Week_00: Establishing our workspaces, getting started.

For class today:

Week_01: Defining humanistic inquiry

This week we’ll continue to locate the humanities in the “digital humanities,” we’ll look at example DH projects, and we will work on carving out our own space on the internet.

Week_02: Defining DH Projects

We’ll look at more DH projects and develop a framework for thinking about their core components. We’ll also share the first parts of our website projects, which are due this week.

Week_03: DH Datasets

Continuing to think about “digital” “humanistic inquiry,” we will talk about what comprises a DH dataset, we’ll find some, and we’ll begin to explore what we can do with them.

Week_04: Text Analysis: 1

We’ll look at some DH Projects of your choosing. We will also do some low-barrier, web-based text analysis using Voyant, about which you can learn more here.

Week_05: Curating a Humanities Dataset

Now that we’ve seen and done work with datasets, we will begin to make and clean our own. Drop Date is 2/22.

## Brief
Write out the weekly course schedule above in full, reproducing every word and line without alteration.

## Recorded information
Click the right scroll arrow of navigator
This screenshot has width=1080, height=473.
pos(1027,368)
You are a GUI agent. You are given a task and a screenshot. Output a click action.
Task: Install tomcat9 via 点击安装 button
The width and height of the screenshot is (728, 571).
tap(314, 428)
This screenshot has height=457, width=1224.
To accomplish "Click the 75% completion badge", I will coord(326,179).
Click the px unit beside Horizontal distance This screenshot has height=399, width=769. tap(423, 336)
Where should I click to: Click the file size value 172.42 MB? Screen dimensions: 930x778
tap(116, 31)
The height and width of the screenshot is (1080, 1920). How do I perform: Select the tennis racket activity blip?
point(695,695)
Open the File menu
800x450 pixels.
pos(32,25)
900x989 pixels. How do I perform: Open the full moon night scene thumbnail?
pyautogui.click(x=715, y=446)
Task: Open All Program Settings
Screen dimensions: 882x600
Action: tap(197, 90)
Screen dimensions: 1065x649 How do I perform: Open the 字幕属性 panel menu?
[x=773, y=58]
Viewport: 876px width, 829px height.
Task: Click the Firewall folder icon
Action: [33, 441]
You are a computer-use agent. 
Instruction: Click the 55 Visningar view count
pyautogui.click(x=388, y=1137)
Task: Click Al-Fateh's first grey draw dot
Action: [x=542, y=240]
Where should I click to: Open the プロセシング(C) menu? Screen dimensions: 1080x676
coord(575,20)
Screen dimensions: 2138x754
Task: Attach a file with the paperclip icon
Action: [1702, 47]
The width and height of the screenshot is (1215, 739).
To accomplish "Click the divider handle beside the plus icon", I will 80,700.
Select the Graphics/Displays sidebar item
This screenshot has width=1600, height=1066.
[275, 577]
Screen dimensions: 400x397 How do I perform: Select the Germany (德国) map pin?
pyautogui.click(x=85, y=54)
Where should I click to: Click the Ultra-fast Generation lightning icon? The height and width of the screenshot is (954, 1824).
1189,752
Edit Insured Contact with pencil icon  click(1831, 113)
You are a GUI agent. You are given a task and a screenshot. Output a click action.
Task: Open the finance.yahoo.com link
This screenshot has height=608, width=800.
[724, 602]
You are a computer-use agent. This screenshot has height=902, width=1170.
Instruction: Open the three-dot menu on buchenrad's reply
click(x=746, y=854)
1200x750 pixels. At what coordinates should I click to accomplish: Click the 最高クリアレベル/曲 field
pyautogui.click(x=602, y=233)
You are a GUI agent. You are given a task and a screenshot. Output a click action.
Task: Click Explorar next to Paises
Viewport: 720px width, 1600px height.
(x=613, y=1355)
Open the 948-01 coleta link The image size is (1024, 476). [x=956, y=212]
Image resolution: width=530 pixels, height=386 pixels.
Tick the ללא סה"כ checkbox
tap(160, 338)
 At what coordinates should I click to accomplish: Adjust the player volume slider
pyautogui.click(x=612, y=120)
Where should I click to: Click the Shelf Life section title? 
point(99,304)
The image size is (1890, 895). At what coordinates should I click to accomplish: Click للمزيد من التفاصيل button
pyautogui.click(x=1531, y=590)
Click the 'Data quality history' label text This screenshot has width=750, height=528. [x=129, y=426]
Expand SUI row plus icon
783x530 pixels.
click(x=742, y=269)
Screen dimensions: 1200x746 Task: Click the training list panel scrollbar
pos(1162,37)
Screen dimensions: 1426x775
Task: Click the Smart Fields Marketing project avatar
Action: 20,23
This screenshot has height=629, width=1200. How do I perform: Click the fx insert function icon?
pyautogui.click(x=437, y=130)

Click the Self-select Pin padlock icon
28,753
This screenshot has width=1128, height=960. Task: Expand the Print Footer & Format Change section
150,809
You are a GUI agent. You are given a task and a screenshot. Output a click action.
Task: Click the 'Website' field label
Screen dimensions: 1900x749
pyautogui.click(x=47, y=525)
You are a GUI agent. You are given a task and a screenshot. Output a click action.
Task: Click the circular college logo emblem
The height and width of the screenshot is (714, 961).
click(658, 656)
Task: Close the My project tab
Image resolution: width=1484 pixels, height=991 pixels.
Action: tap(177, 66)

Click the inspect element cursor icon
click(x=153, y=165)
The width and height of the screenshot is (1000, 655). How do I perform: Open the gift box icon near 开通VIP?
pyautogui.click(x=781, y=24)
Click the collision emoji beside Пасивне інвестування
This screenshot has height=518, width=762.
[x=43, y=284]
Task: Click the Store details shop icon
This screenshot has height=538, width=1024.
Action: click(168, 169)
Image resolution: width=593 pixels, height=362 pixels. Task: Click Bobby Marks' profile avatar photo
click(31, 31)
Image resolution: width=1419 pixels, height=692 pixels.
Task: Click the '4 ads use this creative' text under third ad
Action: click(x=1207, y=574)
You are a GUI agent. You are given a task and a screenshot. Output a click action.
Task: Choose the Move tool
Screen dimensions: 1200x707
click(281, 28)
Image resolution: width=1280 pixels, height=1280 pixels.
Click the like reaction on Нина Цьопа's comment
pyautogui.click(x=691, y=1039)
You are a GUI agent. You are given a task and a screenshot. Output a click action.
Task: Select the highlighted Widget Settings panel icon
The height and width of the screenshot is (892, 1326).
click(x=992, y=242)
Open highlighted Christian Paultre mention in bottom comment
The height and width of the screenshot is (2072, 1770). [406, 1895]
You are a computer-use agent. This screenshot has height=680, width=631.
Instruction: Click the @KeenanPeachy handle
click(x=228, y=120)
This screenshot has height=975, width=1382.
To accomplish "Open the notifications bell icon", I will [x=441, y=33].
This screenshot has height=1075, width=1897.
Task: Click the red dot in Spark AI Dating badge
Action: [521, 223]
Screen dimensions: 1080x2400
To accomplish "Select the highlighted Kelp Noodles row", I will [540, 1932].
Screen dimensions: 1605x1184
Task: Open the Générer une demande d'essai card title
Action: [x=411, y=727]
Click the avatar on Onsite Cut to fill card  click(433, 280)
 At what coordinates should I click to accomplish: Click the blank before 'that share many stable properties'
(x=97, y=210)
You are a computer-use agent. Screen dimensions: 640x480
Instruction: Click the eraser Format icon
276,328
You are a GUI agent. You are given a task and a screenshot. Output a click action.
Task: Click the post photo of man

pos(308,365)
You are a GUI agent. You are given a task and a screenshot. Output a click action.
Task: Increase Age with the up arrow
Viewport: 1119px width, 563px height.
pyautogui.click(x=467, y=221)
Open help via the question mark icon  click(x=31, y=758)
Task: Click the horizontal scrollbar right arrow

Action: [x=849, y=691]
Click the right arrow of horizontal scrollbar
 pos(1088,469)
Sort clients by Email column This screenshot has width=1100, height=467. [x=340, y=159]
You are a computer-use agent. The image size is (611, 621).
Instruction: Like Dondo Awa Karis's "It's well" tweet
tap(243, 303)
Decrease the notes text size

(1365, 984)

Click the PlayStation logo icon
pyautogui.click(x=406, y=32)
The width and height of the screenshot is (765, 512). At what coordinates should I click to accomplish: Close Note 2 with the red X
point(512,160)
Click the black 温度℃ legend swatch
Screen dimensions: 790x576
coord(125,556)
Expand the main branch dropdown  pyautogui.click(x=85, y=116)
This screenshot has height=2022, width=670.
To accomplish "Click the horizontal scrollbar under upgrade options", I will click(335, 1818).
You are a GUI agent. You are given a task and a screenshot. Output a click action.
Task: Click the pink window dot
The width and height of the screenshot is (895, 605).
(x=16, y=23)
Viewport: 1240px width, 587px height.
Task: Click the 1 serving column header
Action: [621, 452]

## Correct output
Week_00: Establishing our workspaces, getting started.

For class today:

Week_01: Defining humanistic inquiry

This week we’ll continue to locate the humanities in the “digital humanities,” we’ll look at example DH projects, and we will work on carving out our own space on the internet.

Week_02: Defining DH Projects

We’ll look at more DH projects and develop a framework for thinking about their core components. We’ll also share the first parts of our website projects, which are due this week.

Week_03: DH Datasets

Continuing to think about “digital” “humanistic inquiry,” we will talk about what comprises a DH dataset, we’ll find some, and we’ll begin to explore what we can do with them.

Week_04: Text Analysis: 1

We’ll look at some DH Projects of your choosing. We will also do some low-barrier, web-based text analysis using Voyant, about which you can learn more here.

Week_05: Curating a Humanities Dataset

Now that we’ve seen and done work with datasets, we will begin to make and clean our own. Drop Date is 2/22.